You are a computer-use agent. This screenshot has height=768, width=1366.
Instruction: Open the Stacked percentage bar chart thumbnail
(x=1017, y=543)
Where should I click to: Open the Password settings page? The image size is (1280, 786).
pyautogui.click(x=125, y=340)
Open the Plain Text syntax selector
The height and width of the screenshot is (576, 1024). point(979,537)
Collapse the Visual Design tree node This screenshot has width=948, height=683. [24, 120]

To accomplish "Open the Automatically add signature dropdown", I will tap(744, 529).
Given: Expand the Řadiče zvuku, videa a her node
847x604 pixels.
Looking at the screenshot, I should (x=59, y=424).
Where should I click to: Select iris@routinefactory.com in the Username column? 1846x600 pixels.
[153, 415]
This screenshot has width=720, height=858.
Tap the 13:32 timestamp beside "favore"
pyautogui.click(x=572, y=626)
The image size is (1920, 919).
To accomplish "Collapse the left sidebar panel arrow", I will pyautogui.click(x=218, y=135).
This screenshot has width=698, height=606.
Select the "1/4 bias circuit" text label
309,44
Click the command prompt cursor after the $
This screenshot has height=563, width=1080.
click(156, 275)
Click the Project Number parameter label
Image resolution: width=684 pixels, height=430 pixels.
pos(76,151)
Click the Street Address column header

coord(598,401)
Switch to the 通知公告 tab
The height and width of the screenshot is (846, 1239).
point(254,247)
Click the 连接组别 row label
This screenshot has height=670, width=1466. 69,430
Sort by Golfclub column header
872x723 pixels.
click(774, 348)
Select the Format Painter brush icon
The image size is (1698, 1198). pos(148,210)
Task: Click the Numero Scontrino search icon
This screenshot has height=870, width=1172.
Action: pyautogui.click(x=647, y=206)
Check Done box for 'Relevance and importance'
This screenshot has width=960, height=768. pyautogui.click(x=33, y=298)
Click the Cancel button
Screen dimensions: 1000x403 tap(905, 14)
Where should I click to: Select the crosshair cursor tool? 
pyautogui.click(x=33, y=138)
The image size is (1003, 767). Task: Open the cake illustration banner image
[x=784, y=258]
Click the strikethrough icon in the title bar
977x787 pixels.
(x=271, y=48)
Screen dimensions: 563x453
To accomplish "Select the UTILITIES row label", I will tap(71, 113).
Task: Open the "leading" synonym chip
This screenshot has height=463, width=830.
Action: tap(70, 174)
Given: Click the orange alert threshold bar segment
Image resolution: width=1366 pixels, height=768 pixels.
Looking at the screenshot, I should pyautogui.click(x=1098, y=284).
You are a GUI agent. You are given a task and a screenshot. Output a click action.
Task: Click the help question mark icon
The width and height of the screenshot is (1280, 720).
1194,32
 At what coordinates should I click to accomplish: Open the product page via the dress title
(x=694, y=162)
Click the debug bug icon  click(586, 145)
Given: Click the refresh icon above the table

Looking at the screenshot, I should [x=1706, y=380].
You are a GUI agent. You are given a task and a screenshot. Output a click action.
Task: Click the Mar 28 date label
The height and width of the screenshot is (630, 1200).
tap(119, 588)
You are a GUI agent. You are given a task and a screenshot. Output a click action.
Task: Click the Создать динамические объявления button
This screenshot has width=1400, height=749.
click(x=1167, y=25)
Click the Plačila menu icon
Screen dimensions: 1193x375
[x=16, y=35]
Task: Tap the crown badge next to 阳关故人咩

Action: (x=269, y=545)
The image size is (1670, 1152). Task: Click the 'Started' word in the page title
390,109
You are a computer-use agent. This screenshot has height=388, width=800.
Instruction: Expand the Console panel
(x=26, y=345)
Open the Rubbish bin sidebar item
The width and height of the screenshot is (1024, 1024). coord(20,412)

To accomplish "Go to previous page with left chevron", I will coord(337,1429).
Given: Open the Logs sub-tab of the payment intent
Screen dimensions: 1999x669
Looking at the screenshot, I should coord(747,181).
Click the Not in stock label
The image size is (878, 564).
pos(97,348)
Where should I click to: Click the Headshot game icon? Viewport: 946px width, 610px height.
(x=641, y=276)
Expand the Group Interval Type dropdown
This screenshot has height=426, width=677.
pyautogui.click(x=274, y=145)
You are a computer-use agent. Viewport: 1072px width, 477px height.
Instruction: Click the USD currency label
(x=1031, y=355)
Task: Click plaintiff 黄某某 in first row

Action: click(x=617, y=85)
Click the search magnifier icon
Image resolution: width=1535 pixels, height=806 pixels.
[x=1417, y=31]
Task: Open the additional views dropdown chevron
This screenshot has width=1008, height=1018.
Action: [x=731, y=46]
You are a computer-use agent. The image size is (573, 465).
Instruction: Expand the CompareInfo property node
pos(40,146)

_The problem_
Look above for the line that holds "The image size is (878, 564).", then copy it and each line after it exactly, through the last line of the data.

_Written solution_
The image size is (878, 564).
pos(97,348)
Where should I click to: Click the Headshot game icon? Viewport: 946px width, 610px height.
(x=641, y=276)
Expand the Group Interval Type dropdown
This screenshot has height=426, width=677.
pyautogui.click(x=274, y=145)
You are a computer-use agent. Viewport: 1072px width, 477px height.
Instruction: Click the USD currency label
(x=1031, y=355)
Task: Click plaintiff 黄某某 in first row

Action: click(x=617, y=85)
Click the search magnifier icon
Image resolution: width=1535 pixels, height=806 pixels.
[x=1417, y=31]
Task: Open the additional views dropdown chevron
This screenshot has width=1008, height=1018.
Action: [x=731, y=46]
You are a computer-use agent. The image size is (573, 465).
Instruction: Expand the CompareInfo property node
pos(40,146)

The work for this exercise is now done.